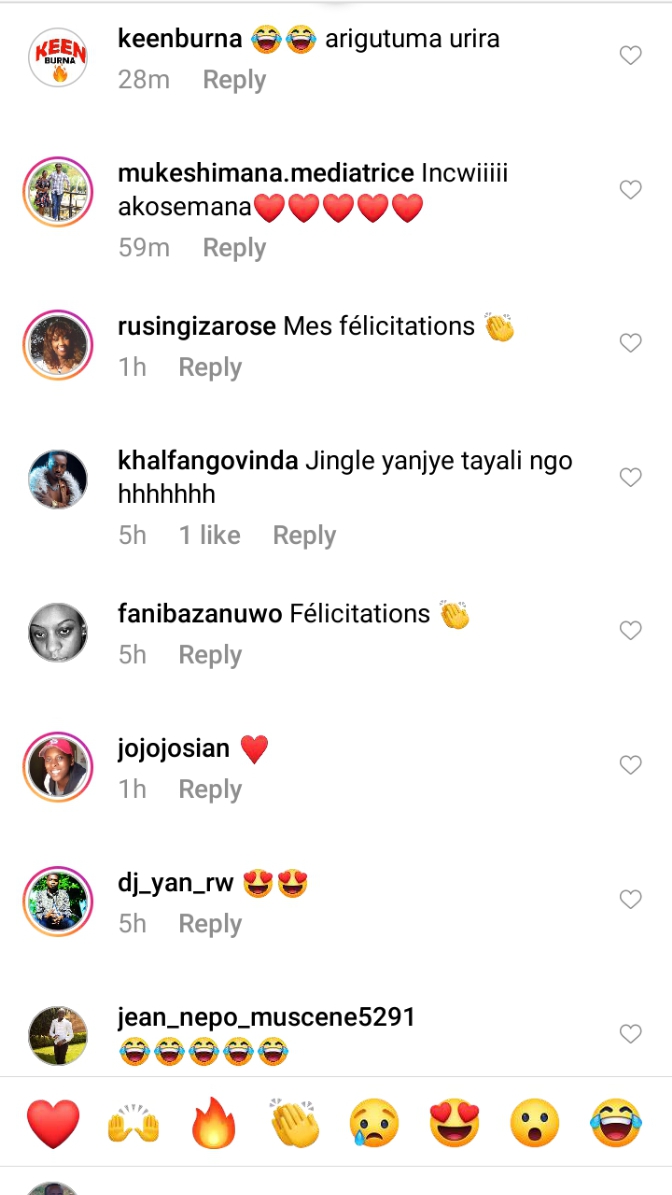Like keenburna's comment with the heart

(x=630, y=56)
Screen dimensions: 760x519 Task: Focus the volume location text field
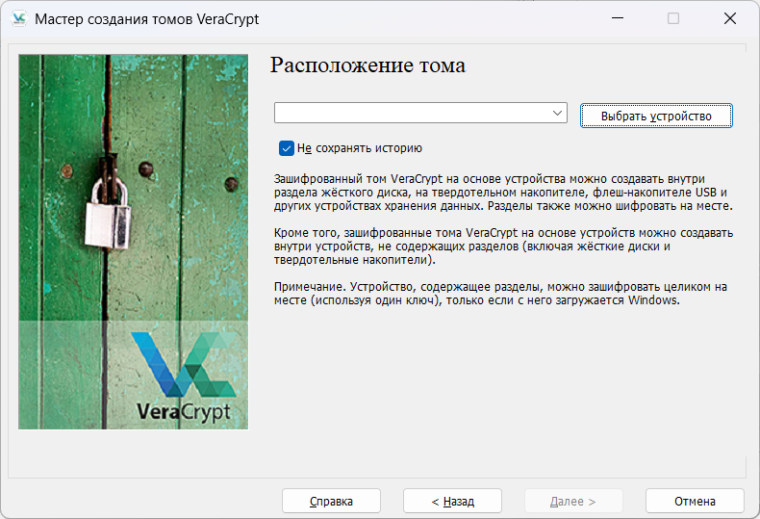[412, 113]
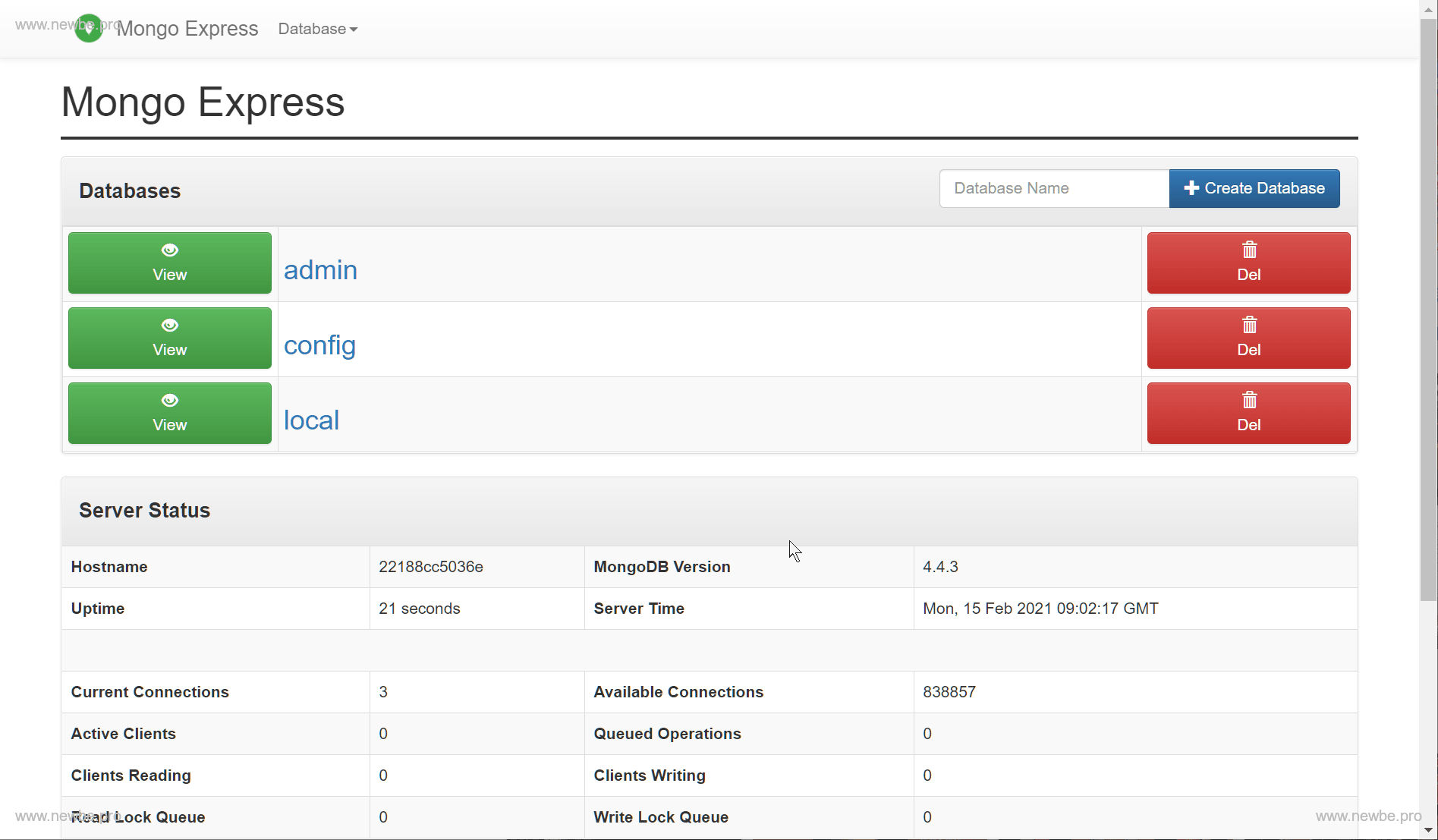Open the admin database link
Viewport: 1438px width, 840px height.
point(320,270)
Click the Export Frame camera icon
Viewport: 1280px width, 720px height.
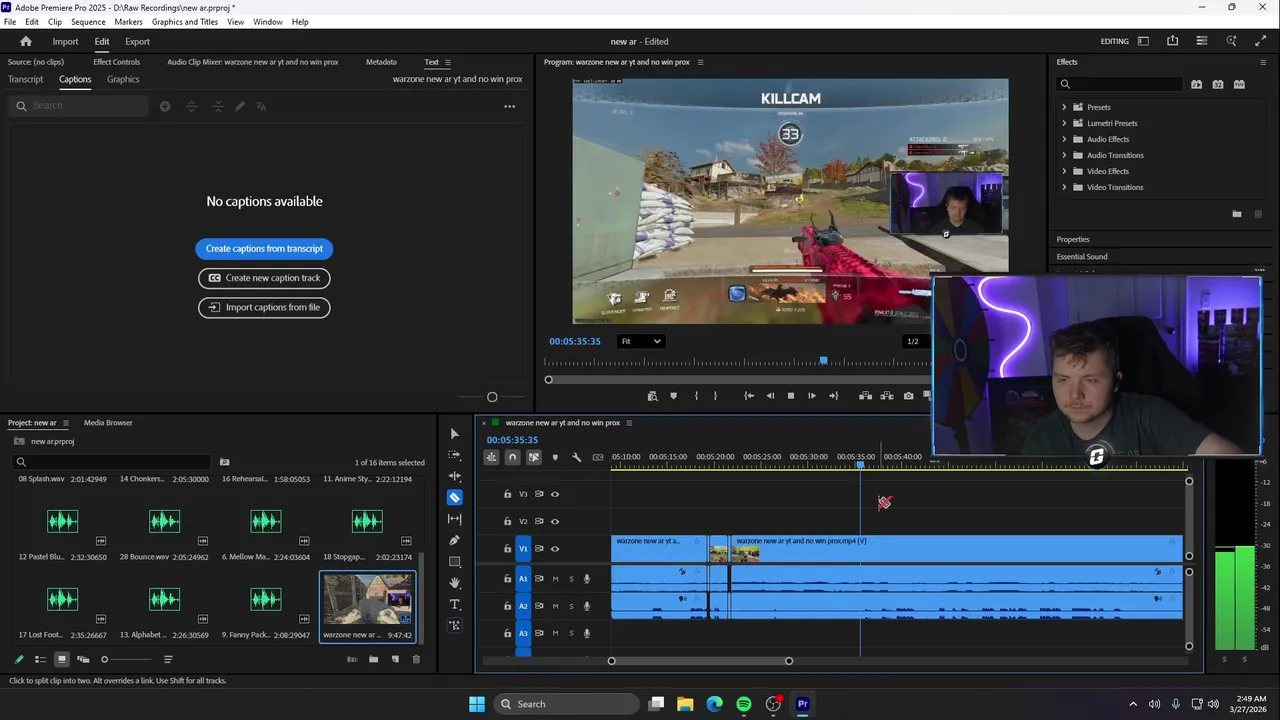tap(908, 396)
★ ★ ★ ★ ★
The problem:
The range to copy runs from the line with "Screen dimensions: 760x519" to the last line of the entries, both included; copy it exactly and leave out the pictures.

Task result:
Screen dimensions: 760x519 Task: Focus the volume location text field
[412, 113]
Open the admin database link
Viewport: 1438px width, 840px height.
point(320,270)
Click the Export Frame camera icon
Viewport: 1280px width, 720px height.
tap(908, 396)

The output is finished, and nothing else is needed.